Master Harold... and the boys Coming of Age Quotes

How we cite our quotes: (Line)

Quote #1

(WILLIE lets fly with his slop rag. It misses SAM and hits HALLY)
[. . .]
HALLY. Act your bloody age! (Hurls the rag back at WILLIE) Cut out the nonsense now and get on with your work. (314-316)

In order to fully capture the irony of this scene, we have to imagine it being staged. Two 40-something-year-old men are arguing, messing around as they work, and the seventeen-year-old is their supervisor, telling them to act their age and disciplining them. Hally's trying to step into adulthood by lording it over Willie and Sam. It's very jarring when you see the play—this kid bossing around the older men and knowing he can get away with it.

Quote #2

HALLY. [. . .] It's just that life felt the right size in there…not too big and not too small. Wasn't so hard to work up a bit of courage. It's got so bloody complicated since then.
(The telephone rings. SAM answers it) (944-948)

Hally's nostalgia for Sam and Willie's old room at the Jubilee Boarding House is about feeling safe. He wants to feel like he can handle life, like its problems aren't too big for him. In the years since, as he's entered adolescence, things have gotten "complicated." Hally probably knows that his relationship with his black friends will get more complex now that he's growing up.

Quote #3

HALLY. [. . .] (The telephone) [. . .] Order him to get back into bed at once! If he's going to behave like a child, treat him like one….All right, Mom! I was just trying to…I'm sorry….I said I'm sorry…. (954-973)
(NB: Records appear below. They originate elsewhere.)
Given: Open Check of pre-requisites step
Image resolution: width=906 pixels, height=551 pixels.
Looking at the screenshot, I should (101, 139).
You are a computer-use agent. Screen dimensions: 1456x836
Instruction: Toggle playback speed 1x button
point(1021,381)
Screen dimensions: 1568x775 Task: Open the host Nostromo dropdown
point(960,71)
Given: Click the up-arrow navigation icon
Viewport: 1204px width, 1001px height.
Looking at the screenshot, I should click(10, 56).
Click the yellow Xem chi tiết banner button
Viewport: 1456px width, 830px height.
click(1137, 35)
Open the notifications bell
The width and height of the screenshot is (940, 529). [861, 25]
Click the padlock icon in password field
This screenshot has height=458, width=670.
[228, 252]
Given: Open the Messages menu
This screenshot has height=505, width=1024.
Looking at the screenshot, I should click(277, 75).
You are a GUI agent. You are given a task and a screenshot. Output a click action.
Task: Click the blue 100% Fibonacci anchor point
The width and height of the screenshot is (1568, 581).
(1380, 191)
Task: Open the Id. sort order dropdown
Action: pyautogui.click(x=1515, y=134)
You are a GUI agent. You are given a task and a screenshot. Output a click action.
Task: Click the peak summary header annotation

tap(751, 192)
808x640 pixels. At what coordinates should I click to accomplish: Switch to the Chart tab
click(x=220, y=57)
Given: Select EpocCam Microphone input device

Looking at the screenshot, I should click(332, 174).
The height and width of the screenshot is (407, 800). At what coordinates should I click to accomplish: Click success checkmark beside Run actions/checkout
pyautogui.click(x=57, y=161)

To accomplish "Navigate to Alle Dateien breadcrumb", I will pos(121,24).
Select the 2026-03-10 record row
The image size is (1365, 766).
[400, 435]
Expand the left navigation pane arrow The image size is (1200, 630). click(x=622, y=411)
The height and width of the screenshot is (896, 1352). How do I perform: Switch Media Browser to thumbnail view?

Just as he told Willie and Sam to act their age earlier, here he is instructing his mother to treat his father like a child. We can see that Hally's been prematurely pushed into adulthood by having to take care of his alcoholic and disabled father and managing his mother's inability to deal with the situation. But he's still a kid; he shouldn't have to be in this position and he feels pretty helpless about it. His solution is to become bossy and controlling, when he's really feeling out of control of his life and his world.